On this day however I rang the and as soon as she opened the door she was recognised me and was truly astonished. Just 10 minutes earlier in some distress she prayed out to God, "Oh Lord please send a Christian to me." Then here I am on her doorstep. We spent some time talking about spiritual things. 

After this it was time to fix her phone. I checked the house and I knew I had to get into the cabinet. I got my drill out the van but before drilling out the lock I thought I would try the door one more time. I put my key in and the door opened immediately. Now it was my turn to be astonished. Had the door opened when I arrived at first I would have fixed the fault and just phoned the house and driven away without knowing who it was I was talking to.

I find it remarkable how this door would not budge on arrival yet opened so easily after talking with her. 

I am wondering if others have stories of providence where seemingly insignificant events turned out to be hugely significant. The world of course calls this coincidence, but we would know it as providence.


----------



## coramdeo (Feb 15, 2010)

We do serve an Awesome God!


----------



## Wayne (Feb 15, 2010)

> Ah, sirs, let me tell you, there is not such a pleasant history for you to read in all the world, as the history of your own lives, if you would but sit down and record to yourselves from the beginning hitherto, what God hath been to you, and done for you: what signal manifestations and out-breakings of his mercy, faithfulness, and love, there have been in all the conditions you have passed through: If your hearts do not melt before you have gone half through that history, they are hard hearts indeed.



John Flavel, _The Mystery of Providence_, in his _Works_, vol. 4, pp. 416-417 (BoT edition)


----------



## a mere housewife (Feb 15, 2010)

Once when I was home sick from church I got a call from a lady in Canada who'd briefly stayed with my family, and I'd just said hello to her then. I told her everyone was away and she said she had called to speak to me, to tell me not to give up on praying. I had just that day come to the conclusion that God doesn't answer prayer, and it was useless to continue.

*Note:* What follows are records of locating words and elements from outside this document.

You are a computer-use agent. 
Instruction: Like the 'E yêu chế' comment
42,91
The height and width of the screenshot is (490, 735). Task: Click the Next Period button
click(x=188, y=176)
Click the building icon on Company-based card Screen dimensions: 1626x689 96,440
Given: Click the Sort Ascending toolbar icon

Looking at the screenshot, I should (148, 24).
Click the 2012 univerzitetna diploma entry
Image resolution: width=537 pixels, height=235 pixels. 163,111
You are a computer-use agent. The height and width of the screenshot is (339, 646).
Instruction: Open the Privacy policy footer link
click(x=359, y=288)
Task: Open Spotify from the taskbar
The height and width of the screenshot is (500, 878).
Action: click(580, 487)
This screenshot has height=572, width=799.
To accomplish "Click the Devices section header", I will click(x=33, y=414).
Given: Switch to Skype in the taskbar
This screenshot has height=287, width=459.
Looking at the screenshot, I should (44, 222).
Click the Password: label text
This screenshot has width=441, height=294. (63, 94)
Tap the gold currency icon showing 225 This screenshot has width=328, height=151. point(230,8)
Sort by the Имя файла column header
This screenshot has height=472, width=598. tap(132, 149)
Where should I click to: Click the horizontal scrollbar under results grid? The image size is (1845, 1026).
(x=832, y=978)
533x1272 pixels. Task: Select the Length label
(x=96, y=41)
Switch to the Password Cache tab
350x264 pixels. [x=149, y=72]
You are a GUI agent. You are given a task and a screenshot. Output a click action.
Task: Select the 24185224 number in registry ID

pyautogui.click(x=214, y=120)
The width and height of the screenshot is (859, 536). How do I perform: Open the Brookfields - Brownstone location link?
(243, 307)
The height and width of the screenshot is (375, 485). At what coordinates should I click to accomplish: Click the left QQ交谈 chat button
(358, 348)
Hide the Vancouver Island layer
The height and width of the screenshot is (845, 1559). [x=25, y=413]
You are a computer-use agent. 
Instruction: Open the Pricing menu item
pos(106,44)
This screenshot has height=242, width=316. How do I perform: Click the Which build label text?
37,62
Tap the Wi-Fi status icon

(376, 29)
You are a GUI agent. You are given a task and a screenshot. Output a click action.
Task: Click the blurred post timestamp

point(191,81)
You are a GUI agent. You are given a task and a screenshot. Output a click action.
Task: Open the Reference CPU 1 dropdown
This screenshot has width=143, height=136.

I'd been on the phone with Ruben about some financial difficulty a few years ago, and he said that God would provide. I thought something to the effect of 'even God doesn't provide money out of nowhere'. The phone rang again and it was an insurance agent offering me 300 dollars to settle a claim I hadn't known existed, for an accident I'd been in before we were even married. It's a comfort to think of that when there are other needs that don't get supplied -- He can easily give us whatever He wants us to have; and the reason He doesn't give us something, is because He is giving us something better. 

I'm so glad to read that God heard and sent a Christian to help that girl.


----------



## Wayne (Feb 15, 2010)

> . . .the reason He doesn't give us something, is because He is giving us something better.



One of my favorite doctrinal truths. You'll find a number of Puritans making very similar statements. Here's Sibbes:



> It is a true rule in divinity, that God never takes away any blessing from his people but he gives them a better. When Elijah was taken from Elisha into heaven, God doubled his Spirit upon Elisha. If God takes away wife or children, he gives better things for them. The disciples parts with Christ's bodily presence, but he sent them the Holy Ghost.



[_Works_, vol. 7, p. 200]


----------



## a mere housewife (Feb 15, 2010)

Wayne, I pray God will truly teach me that lesson but I'm afraid I'm a very recalcitrant learner.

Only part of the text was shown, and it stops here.